TAREA:
Sigue escribiendo el texto sobre la programación de películas y los cubos de Rubik a partir de su última frase.

TEXTO:
----------------
PLAYLISTS Y CUBOS DE RUBIK
En el número 1 de la revista Cinema Comparat/ive Cinema Pablo García Canga escribe un artículo en torno a un día de programación en la Cinemateca Francesa, “14/09/1968, una programación de Henri Langlois” (2012). Ese día de septiembre de 1968 la Cinemateca proyectó cuatro películas: Blind Husbands (Eric von Stroheim, 1919), The Big Sky (Howard Hawks, 1952), Bonjour tristesse (Otto Preminger, 1958) y Bande à part (Jean-Luc Godard, 1964). Según el abstract del propio artículo, García Canga busca en esas cuatro películas “aproximaciones y relaciones de distinta naturaleza, y también diferencias, como si los cuatro filmes —de épocas y sistemas de producción diferentes— formaran parte de un montaje que permitiera percibir o descubrir nuevos aspectos de cada film individual. El artículo propone agrupaciones de pareja, de tres, entre los filmes, en busca de las líneas que permitan unir a las cuatro películas, al tiempo que sugiere que es en el tema del tres, en la imposibilidad o dificultad de incluir el tres en una pareja (¿qué hacemos con el tres?), donde se encuentra un vínculo común. La programación deviene así un juego interpretativo.” No voy a entrar a discutir aquí el artículo de García Canga ni su interpretación. Tan solo que ese “juego interpretativo” sólo se entiende desde una perspectiva crítica. Esas cuatro películas podrían conformar una simple recomendación, un artículo centrado en ellas o, sí, como es el caso, la programación de un día en la Cinemateca Francesa. El juego interpretativo lo podríamos hacer igualmente en todos estos casos.
Soy bastante escéptico con estas interpretaciones, tengo que reconocerlo. No veo la programación como un juego de adivinanzas. Pienso que no debemos caer en la sobreinterpretación, más aún cuando estamos tratando con figuras legendarias imbuidas de los atributos de la genialidad. No, no creo que la programación consista en unir líneas de puntos o en descubrir qué nos quiso decir el responsable de programar cuatro películas consecutivas. Siempre hay una razón para hacerlo, por supuesto, y entiendo que el crítico quiera desentrañarlas, pero esas razones son a menudo muy prosaicas, más cercanas a un cubo de Rubik que a un juego interpretativo. En tanto que programador son incapaz de verlo de otra manera.
----------------
DATOS DE CONSULTA:
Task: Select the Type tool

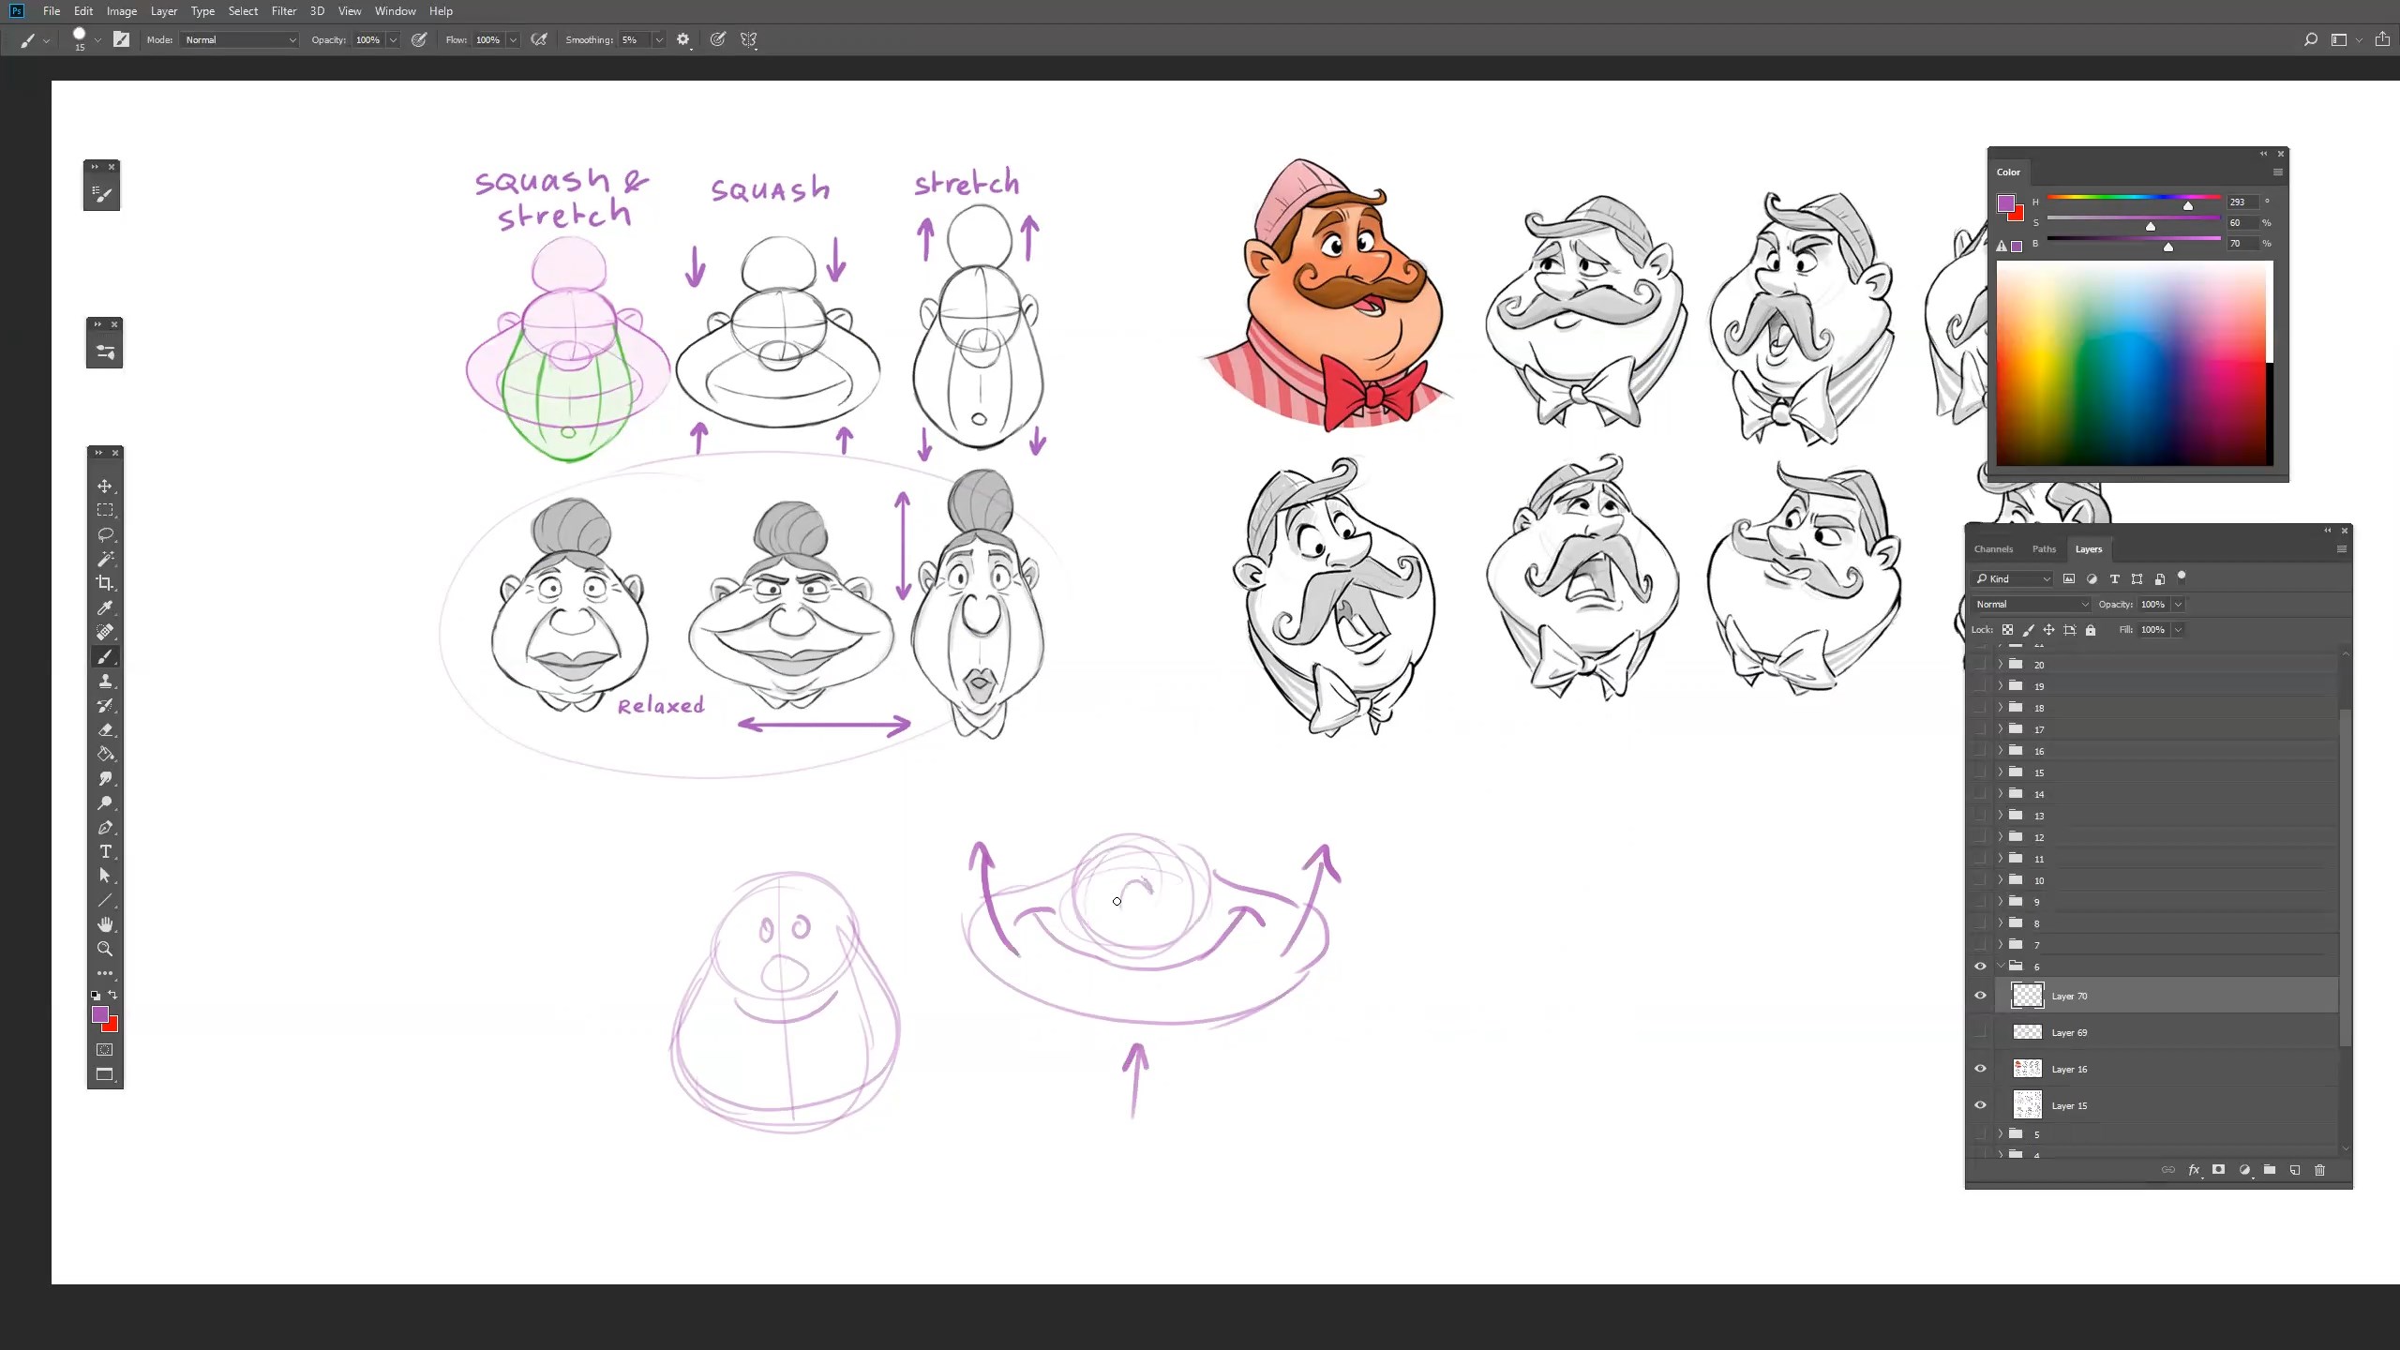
----------------
RESPUESTA:
Por ejemplo, lo primero qué me pregunto de la programación de ese día en particular es por la copias, por su estado, por sus características (¿estaban subtituladas?), por su procedencia (aunque imagino que todas salían del archivo de la Cinemateca), por las condiciones de proyección en general. Un espectador de 2012 (o 2015, para el caso) conocerá esas películas en versiones puede que hasta distintas. Sabemos que las películas mudas tuvieron múltiples versiones. ¿Qué ocurrió con Blind Husbands? ¿Cómo se exhibió aquel día? ¿Era una copia completa, estaba rayada, se proyecto con acompañamiento musical en directo o se proyectó muda? Programar es atender a estas circunstancias, pues una mala copia o una mala proyección pueden alterar radicalmente nuestra percepción (y nuestra interpretación) de una película. Para juzgar una programación hay que asistir a las proyecciones; si no es así solo estamos juzgando un listado, una playlist. En Spotify, en tu iTunes, dispones de miles o millones de canciones con las que elaborar tus playlists. Puede que la Cinemateca Francesa sea lo más parecido a un Spotify del cine, pero eso no convierte la programación en una mera selección de playlists. Hay que atender a otras circunstancias que tienen que ver con las copias, con su gestión y con las condiciones de su exhibición. Algo de esto percibe García Canga cuando le llama la atención que The Big Sky, película lanzada en su momento en una versión de 141 minutos, luego reducidos en alguna versión a 122, en todo caso una película de más de dos horas, se programe a las seis y media y Buenos días, tristeza a las ocho y media. Ese intervalo de dos horas no permite programar la película en su integridad, por lo que cabe sospechar que la siguiente sesión se retrasó. Puede tratarse de una simple errata del programa o puede que la versión proyectada durase efectivamente menos de dos horas (una copia incompleta o una copia tan machacada que había perdido ya varios minutos al principio y final de las bobinas). Para comprobarlo habría que haber estado allí.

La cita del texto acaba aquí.